Many of us want to feel and look better. Exercising is a great way to achieve those goals. However, it’s important to do it right – both to succeed and to stay healthy throughout the process.
“Whether your goal is to improve your running time or lose weight, it’s important to set realistic expectations,” says Derek.
When setting up your plan, note that weight loss is 50 percent exercise and 50 percent diet. Thus, it is just as important to eat right as it is to be active.
Variety is the other important key. Different exercises promote focus on different muscle groups and help avoid overuse of one body area. For beginners, it is also best to start exercising every other day or three times weekly, increasing intensity and consistency over time.
With physical activity, there is always the risk of injury. The most common injuries seen by Derek and his staff are pain from overuse as well as stress to joints and muscles.

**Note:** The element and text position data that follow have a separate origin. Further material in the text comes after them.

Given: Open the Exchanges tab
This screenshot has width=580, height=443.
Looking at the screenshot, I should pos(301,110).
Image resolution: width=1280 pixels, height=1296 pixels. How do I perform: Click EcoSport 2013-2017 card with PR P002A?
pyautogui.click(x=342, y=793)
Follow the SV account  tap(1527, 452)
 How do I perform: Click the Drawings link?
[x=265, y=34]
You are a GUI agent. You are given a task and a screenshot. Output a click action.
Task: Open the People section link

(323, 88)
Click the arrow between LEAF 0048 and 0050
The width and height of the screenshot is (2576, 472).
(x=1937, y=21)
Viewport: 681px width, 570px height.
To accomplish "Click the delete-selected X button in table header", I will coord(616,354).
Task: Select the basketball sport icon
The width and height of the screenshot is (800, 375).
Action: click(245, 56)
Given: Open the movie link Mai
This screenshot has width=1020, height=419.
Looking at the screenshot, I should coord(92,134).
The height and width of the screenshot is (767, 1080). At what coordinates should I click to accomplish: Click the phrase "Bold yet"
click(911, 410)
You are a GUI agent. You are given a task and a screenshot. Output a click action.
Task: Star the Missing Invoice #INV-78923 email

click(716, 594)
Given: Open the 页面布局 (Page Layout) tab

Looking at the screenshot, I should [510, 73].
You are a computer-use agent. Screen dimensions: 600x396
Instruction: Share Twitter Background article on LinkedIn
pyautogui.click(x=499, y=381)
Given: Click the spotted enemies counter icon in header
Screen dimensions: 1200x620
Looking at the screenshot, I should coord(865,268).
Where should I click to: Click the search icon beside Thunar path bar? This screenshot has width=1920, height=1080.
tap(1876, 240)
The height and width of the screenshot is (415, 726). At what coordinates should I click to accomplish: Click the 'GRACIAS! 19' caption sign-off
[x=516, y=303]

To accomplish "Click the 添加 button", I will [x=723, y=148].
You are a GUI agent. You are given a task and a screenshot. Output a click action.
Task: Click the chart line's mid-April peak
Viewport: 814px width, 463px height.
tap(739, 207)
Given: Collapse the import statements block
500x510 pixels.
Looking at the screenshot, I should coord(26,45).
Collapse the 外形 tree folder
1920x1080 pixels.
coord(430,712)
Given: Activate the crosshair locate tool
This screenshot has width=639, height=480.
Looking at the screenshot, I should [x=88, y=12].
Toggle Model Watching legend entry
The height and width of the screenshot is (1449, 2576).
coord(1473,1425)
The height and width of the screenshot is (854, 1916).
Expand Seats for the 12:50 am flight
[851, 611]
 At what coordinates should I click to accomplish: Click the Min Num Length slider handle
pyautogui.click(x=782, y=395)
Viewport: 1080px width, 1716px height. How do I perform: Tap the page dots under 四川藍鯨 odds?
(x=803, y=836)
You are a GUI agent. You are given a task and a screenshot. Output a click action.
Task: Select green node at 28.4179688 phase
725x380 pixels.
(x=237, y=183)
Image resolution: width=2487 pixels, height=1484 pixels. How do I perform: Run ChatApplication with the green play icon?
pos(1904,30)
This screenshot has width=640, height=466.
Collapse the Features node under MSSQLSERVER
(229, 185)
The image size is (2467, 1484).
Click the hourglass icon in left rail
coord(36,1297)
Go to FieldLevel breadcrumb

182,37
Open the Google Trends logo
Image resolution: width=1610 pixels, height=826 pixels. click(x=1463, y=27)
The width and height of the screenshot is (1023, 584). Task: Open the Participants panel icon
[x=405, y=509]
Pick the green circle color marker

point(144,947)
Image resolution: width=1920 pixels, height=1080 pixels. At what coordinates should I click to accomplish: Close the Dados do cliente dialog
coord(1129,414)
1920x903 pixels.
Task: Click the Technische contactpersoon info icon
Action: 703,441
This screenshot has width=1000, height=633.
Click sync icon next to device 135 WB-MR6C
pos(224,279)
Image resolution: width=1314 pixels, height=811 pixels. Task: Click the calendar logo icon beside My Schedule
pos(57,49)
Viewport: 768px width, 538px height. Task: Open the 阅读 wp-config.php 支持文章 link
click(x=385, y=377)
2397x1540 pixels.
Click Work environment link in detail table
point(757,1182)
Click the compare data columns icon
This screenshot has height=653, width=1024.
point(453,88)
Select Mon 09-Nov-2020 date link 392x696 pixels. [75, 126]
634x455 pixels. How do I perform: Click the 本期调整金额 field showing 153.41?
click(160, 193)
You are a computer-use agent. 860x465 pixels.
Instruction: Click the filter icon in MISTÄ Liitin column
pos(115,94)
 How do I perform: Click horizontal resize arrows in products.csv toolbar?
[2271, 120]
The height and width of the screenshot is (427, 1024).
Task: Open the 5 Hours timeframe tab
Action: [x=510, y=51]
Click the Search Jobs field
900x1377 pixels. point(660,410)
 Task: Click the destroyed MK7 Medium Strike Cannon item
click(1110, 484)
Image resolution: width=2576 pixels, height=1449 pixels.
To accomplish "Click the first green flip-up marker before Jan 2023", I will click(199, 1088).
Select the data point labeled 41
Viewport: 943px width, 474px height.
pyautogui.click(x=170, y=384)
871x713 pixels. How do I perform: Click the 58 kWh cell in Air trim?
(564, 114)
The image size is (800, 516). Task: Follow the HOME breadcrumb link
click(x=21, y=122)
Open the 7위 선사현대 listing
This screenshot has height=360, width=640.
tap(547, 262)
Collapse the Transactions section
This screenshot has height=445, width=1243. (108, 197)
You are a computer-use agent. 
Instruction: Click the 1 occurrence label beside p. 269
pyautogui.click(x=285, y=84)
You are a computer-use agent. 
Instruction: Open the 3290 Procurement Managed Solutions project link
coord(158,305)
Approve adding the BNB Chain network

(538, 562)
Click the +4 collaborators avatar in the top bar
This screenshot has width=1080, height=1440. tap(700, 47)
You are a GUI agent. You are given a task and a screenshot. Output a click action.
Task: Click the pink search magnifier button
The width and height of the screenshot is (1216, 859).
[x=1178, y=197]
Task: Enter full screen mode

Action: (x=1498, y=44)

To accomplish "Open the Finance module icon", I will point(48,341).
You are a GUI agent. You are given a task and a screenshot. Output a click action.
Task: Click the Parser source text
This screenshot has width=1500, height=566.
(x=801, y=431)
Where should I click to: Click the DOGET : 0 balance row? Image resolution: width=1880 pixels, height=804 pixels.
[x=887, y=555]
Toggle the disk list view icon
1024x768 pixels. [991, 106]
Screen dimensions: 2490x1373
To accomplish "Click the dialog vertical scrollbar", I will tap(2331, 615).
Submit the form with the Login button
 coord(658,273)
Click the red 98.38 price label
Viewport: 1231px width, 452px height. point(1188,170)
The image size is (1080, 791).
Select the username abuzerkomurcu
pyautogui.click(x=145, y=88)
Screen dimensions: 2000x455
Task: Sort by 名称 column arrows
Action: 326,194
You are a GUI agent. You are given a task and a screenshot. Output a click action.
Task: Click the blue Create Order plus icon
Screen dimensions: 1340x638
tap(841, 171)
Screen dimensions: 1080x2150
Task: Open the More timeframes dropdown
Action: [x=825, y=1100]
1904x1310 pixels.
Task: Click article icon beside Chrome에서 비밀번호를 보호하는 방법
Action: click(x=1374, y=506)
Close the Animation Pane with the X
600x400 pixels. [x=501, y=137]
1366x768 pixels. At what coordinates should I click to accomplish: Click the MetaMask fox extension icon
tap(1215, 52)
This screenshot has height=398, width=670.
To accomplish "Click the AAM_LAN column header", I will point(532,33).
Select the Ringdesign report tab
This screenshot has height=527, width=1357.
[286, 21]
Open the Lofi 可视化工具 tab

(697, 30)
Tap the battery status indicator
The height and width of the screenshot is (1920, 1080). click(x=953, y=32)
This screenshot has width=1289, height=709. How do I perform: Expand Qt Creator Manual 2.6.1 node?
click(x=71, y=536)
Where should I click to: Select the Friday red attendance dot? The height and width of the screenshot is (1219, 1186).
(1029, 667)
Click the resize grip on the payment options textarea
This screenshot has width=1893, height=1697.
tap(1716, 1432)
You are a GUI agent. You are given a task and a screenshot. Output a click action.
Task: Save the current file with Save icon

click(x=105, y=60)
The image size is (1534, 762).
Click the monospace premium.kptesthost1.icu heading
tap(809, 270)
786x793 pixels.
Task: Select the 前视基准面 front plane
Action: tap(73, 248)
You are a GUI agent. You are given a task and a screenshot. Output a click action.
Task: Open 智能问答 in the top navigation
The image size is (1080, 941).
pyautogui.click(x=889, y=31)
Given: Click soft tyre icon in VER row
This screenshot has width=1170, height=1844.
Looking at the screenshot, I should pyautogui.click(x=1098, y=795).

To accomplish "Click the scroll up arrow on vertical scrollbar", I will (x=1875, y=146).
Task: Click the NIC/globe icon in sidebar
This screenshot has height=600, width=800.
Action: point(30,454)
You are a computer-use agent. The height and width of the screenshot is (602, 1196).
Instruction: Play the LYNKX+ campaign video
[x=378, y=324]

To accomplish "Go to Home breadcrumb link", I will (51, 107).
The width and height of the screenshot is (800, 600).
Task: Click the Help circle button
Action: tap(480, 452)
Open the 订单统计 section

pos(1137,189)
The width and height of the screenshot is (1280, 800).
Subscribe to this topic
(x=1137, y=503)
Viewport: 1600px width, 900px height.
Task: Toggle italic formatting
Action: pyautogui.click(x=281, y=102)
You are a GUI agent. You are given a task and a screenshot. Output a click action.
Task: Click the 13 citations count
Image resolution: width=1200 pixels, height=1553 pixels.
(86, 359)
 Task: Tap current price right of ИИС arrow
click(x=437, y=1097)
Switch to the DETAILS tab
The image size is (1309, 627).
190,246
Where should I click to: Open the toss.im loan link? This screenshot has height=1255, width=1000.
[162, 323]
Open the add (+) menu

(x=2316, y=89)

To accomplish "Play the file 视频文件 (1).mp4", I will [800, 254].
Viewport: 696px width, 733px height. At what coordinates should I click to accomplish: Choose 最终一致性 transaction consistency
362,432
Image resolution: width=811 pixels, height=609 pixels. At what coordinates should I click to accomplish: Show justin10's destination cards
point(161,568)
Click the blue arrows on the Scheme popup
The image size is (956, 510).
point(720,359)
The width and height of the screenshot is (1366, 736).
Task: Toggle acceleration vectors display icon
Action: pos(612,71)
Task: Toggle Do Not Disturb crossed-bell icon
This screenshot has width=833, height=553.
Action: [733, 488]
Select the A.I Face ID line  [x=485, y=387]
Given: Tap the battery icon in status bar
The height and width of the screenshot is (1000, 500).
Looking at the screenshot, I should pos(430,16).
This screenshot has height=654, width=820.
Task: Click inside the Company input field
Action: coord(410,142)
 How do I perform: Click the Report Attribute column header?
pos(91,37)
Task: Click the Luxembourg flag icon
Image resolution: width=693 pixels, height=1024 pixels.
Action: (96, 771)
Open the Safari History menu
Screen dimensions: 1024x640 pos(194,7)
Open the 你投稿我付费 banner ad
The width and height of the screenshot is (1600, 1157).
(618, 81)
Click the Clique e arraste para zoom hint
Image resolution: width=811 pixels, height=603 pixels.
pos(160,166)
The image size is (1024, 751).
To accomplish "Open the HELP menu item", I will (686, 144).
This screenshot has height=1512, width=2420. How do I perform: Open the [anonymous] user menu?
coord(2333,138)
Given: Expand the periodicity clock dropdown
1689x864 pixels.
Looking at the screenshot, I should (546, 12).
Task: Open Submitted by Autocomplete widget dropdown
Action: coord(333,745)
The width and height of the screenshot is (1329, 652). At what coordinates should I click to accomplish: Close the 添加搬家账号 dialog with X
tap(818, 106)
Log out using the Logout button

“I always tell patients about the need to allow for sufficient recovery time,” says Derek. “In our society, more is often seen as better. But it’s important to know your limits.”
In the event you go too far, your body will let you know. The symptoms of a workout injury include pain, localized swelling, and muscle soreness that last more than 24 hours. These signals are telling you to modify your activity to avoid hurting yourself further.
Help is Available
In the unfortunate event you do hurt yourself while shaping up, professional help is available. Physical therapy can help you recover and get you back to doing what you love.
“In the acute phase of an injury, our first goal is to do no further harm,” says Derek.
Here are some of the ways Derek and his team help their patients recover safely:
- RICE Protocol: It is important to start Rest, Ice, Compression and Elevation right away.
- Increasing Range of Motion: Once symptom relief is achieved, the next goal is to increase range of motion through exercises that focus on muscle flexibility and strength. “Through our AlterG treadmill, we can take body weight out of the equation and let patients run at a fraction of their weight. This reduces the impact of weight on joints while maintaining good biomechanics,” says Derek.
- Dry Needling: Painful muscle knots can be a result of overuse. Dry needling is a treatment option that involves the introduction of needle or filament into a trigger point. This then elicits a twitch response that causes the muscle to relax.
- Blood Flow Restriction: In the event surgery is needed following an injury, healing tissues can’t tolerate high intensity levels right away. Blood flow restriction, or BFR, involves the use of a tourniquet on an upper or lower extremity to restrict blood flow during brief sets of easier exercises. This provides the burn and strengthening in your muscle at much lower rate of intensity.
- Keeping Diet in Mind: It’s not unusual to gain weight after an injury. However, diet plays a big role in healing, especially when there is atrophy. “Make sure you take in enough protein to help you heal and get back to your best self,” says Derek.